In a study by Berkley Hass, Berkeley Haas School of Business Prof. Emeritus Barry Staw and two colleagues, Katherine DeCelles and Peter de Goey studied hundreds of basketball half-time speeches to determine the effect of the speech and it correlation to the outcome of the game.
Their findings determined that brutal honesty elicits better results.
The trend has been to emphasize the idea of “positive affect” driving people to greater performance. A smaller strand of research, however, has surmised that at least in the short term, negative emotion might actually push people to greater effort.
In order of observe these motivational speeches, the researchers visited with more than 50 high school and college coaches, which isn’t easy considering part of coaching involves speaking specifically to one’s athletes in a direct fashion.
“Coaches regard the locker room as their inner sanctum—so it was kind of an achievement just to get the tapes,” he says. One coach dropped out halfway through the study, out of superstition: “The coach complained that every time we taped the game, they lost,” Staw said.

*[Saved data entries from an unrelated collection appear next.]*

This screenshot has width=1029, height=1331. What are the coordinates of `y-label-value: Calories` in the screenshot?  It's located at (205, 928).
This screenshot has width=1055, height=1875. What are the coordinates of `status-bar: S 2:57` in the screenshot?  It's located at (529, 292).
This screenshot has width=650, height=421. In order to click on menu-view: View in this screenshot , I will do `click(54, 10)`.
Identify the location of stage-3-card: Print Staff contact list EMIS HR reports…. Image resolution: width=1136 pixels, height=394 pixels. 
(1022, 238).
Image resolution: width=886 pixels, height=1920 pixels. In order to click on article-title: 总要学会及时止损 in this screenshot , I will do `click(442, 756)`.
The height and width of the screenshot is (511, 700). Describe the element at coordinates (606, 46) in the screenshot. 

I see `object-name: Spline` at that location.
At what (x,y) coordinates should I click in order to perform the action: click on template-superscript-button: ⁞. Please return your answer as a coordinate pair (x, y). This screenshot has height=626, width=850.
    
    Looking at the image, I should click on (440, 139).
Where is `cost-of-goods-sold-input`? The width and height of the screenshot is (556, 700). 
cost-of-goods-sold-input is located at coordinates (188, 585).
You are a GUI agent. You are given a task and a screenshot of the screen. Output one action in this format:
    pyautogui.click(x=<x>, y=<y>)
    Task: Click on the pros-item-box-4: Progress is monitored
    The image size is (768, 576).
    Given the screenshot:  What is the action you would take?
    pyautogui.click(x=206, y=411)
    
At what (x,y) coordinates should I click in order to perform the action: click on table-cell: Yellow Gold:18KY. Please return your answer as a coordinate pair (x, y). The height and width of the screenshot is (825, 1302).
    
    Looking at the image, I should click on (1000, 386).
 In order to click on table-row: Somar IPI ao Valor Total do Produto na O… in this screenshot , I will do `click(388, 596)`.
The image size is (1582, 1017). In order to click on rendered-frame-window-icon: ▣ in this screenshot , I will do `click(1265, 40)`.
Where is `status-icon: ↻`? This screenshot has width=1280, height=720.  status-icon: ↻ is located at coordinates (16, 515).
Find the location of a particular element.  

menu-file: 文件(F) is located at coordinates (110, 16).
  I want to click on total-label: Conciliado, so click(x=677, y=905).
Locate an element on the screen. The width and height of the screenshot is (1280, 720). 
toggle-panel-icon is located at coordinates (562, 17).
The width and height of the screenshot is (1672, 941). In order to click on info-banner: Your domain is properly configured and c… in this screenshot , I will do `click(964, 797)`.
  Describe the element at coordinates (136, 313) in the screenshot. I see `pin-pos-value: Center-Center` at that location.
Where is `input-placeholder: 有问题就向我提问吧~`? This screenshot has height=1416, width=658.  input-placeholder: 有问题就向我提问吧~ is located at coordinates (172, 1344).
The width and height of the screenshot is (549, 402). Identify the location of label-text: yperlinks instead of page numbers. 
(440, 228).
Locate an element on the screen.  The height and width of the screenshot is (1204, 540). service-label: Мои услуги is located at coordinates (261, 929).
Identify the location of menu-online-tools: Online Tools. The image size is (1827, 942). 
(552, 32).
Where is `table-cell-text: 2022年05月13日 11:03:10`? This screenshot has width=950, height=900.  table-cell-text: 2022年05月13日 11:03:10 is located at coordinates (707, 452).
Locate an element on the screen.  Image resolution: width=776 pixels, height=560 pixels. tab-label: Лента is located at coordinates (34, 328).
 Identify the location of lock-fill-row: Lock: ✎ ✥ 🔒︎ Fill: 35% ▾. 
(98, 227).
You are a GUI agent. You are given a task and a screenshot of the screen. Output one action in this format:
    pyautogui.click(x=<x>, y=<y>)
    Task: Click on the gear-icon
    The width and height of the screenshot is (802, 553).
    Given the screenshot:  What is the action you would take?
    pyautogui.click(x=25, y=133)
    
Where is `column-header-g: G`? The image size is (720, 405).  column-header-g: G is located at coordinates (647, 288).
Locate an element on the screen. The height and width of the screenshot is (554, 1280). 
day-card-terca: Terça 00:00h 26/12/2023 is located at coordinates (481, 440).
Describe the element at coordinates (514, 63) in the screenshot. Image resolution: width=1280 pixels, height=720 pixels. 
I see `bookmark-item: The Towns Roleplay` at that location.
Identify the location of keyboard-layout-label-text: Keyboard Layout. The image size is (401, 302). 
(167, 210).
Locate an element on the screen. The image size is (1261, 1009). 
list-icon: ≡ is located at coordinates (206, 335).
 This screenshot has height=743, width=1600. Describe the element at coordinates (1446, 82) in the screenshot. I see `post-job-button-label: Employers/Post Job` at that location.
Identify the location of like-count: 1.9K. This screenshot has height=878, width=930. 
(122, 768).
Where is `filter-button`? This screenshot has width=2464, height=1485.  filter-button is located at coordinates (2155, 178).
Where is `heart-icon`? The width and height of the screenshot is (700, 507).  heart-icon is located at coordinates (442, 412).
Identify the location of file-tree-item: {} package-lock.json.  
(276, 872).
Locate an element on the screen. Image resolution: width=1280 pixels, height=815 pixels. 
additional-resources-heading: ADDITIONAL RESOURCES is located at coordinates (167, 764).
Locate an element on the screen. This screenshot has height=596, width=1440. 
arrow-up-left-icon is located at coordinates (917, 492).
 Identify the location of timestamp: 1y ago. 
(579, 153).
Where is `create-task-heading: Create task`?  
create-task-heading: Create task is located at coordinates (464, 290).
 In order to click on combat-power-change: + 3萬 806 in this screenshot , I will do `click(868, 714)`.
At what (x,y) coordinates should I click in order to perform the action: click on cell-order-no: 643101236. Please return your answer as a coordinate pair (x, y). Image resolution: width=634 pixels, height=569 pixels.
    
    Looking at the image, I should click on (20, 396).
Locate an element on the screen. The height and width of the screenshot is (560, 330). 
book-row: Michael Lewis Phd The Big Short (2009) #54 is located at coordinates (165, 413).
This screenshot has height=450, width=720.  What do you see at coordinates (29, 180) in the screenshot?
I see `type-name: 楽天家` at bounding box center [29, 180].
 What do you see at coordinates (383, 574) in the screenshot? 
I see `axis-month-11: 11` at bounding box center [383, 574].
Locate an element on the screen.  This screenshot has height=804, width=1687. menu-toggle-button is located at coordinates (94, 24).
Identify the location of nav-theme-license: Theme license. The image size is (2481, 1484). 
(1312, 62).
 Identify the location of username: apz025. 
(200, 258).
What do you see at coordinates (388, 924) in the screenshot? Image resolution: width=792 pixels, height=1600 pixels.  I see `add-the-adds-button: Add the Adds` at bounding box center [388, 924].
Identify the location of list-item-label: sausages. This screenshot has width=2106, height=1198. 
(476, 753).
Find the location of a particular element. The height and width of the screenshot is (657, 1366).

Speaking “negatively” can be useful, but there is a line that can be crossed. Results varied between two emotional tones expressed at halftime.
First, there was a strong and clear relationship between negative half-time speeches and higher scores in the second half. However, at the most intense end of negative expression, the researchers found somewhat of a reversal of the effect . . . extremely negative expressions of emotion can impede performance.
In sports, negativity can be a motivational. A coach creates expectations. Letting one’s athletes know they are not meeting those expectations is part of the job. Redirecting players in terms that lack positive feedback produces behaviors from the team meant to elicit accolade.
“Sports,” says Staw, “can provide a clear and objective playing field on which to examine behaviors that might not be evident elsewhere.”
Next time the Spurs go into the locker room after a rough first half, be sure and take an deeper look at their expressions as they take to the court for the last 24 minutes. You may be able to determine some of what Pop said to his squad to help boost their performance for the second half.